Indian actress (born 1979)

Amruta Subhash is an Indian actress who works in Marathi and Hindi films, television, and theatre. She is a graduate of the National School of Drama, New Delhi. She has received several awards, including a National Film Award, a Filmfare Award, two Filmfare Awards Marathi and two Filmfare OTT Awards.

==Career==
Subhash made her debut with the National Award-winning film and India's Oscar entry for the year 2004, Shwaas.

She won the National Film Award for Best Supporting Actress in 2013, for her role in the Marathi film Astu and has starred in numerous critically acclaimed films that have won various awards around the world, such as the Crystal Bear at the Berlin International Film Festival and the Fedeora Award at the Venice Film Festival.

Subhash is also a classically trained singer who has lent her voice to various Marathi films.

As a playback singer, she has won accolades such as the Maharashtra Government State Award for the film Nital. She has appeared in the Netflix Original series Selection Day (2018–19) and opposite Nawazuddin Siddiqui in Sacred Games (2019).

Subhash was a student at S P College, Pune.

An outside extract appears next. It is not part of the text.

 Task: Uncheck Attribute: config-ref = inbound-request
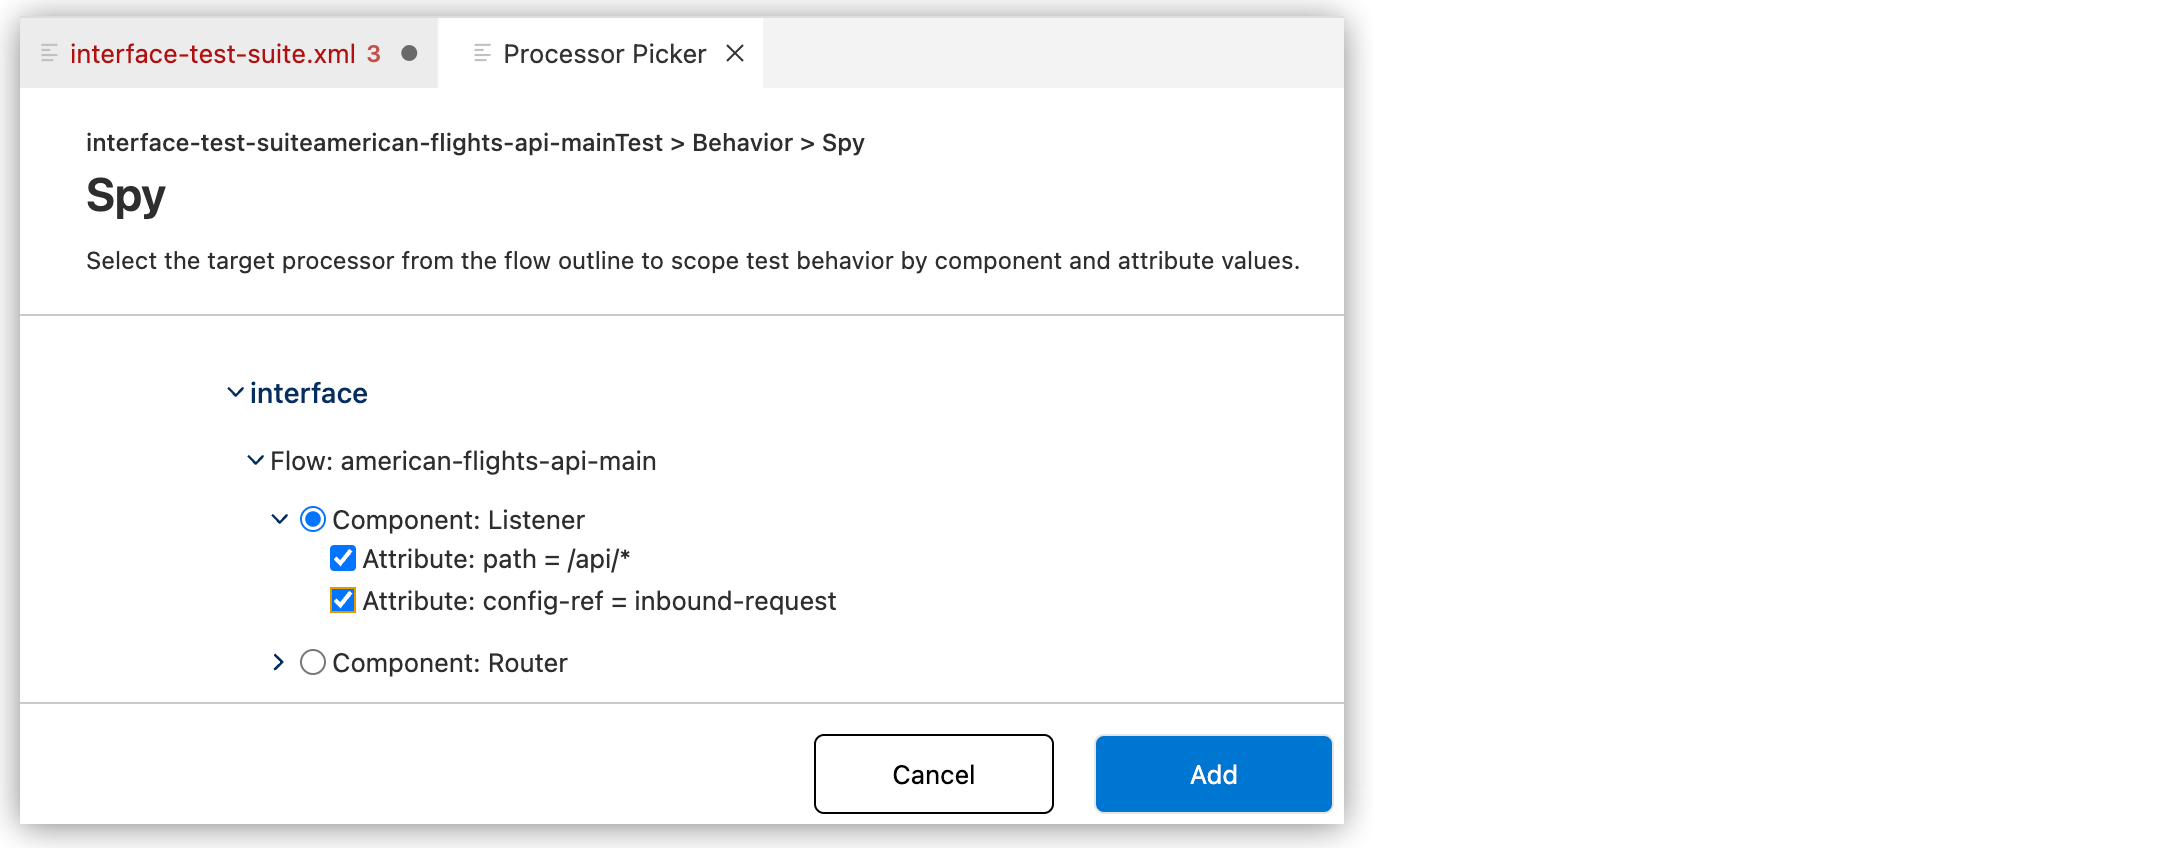(x=343, y=601)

She started her acting career in theatre. She graduated from the National School of Drama, New Delhi, where she studied under Satyadev Dubey. While there, she appeared in various plays, including Urvashiam (1997), Bela Meri Jaan (1998), House of Bernada, Alba (1998), and Mrug Trushna (1999). Returning to Maharashtra, she appeared in various Marathi plays, including Tee Fulrani. This role, previously portrayed by Bhakti Barve, brought her into the spotlight. Adapted along the lines of My Fair Lady, which in turn is based on George Bernard Shaw's famous play Pygmalion, the play was written by Pu La Deshpande. Later, Subhash featured in many Marathi films and television series, playing supporting roles, and then moved into lead roles. She is also a trained Bharatanatyam dancer.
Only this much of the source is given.